> **GOAL OF THE EXERCISE**: Rewrite the entries below with "context menu" changed to "pop-up menu" and everything else left as it is. Leave out the pictures.

> **DATA EXCERPTS**:
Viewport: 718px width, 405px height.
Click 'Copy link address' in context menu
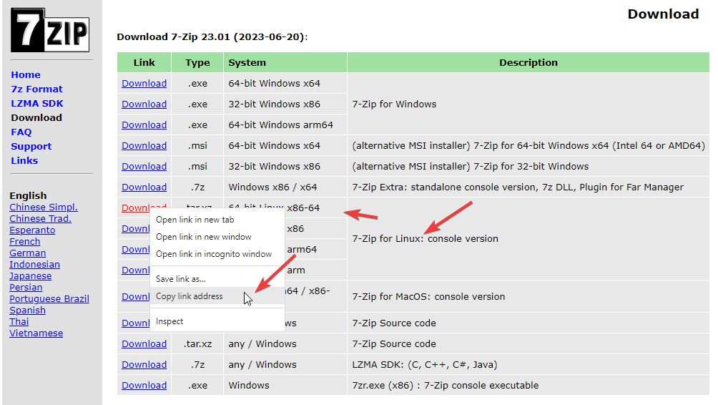click(189, 296)
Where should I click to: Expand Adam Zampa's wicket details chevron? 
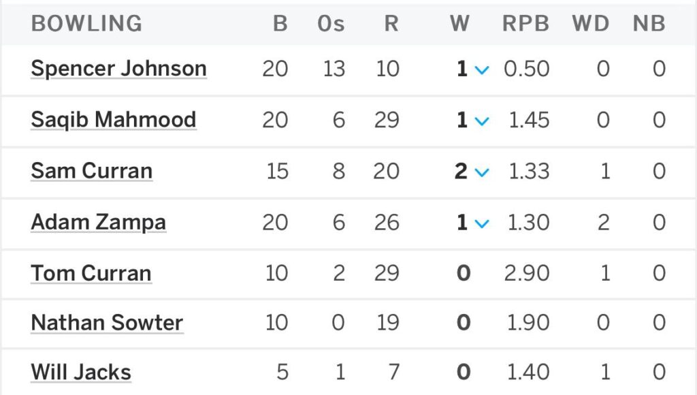pyautogui.click(x=482, y=223)
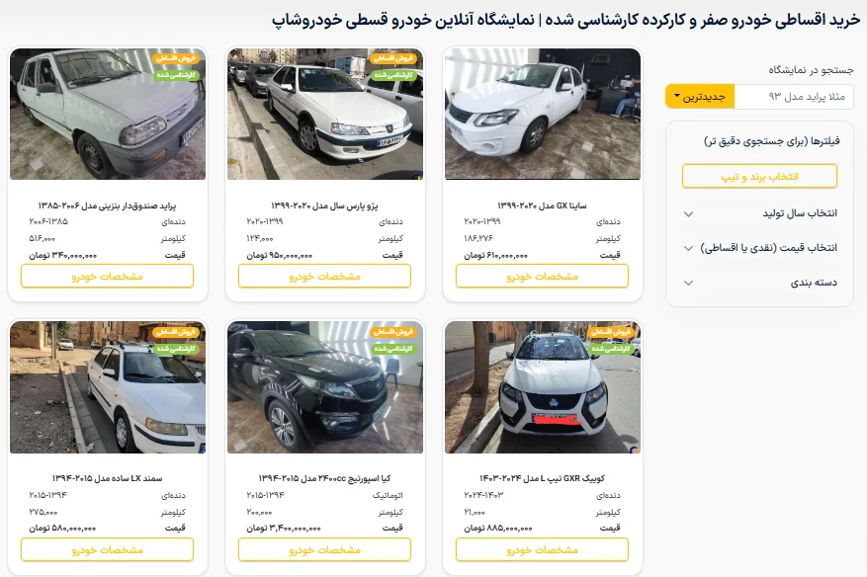This screenshot has height=577, width=867.
Task: Open specs of Quick GXR listing
Action: coord(542,549)
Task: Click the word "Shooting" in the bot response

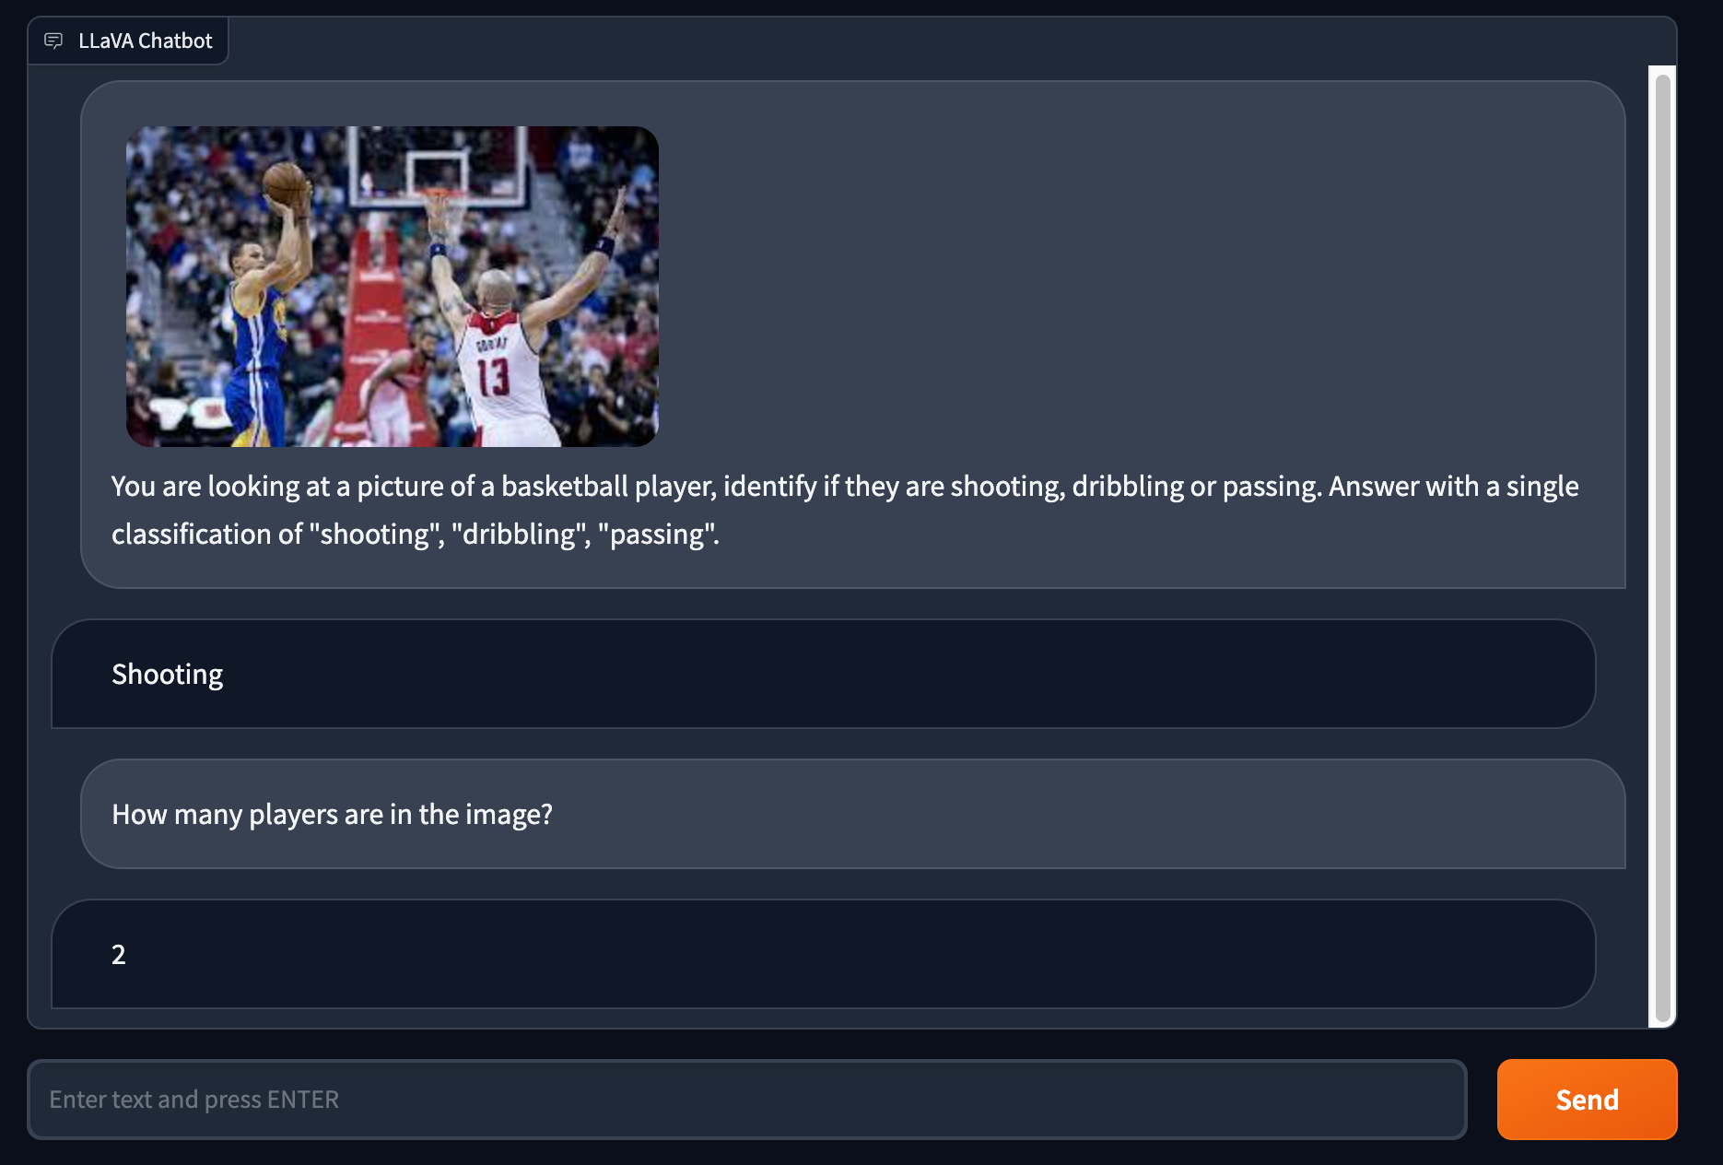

> **CORRECT RESULT**:
Viewport: 718px width, 405px height.
Click 'Copy link address' in pop-up menu
click(189, 296)
Where should I click to: Expand Adam Zampa's wicket details chevron? 
pyautogui.click(x=482, y=223)
This screenshot has height=577, width=867.
Task: Open specs of Quick GXR listing
Action: coord(542,549)
Task: Click the word "Shooting" in the bot response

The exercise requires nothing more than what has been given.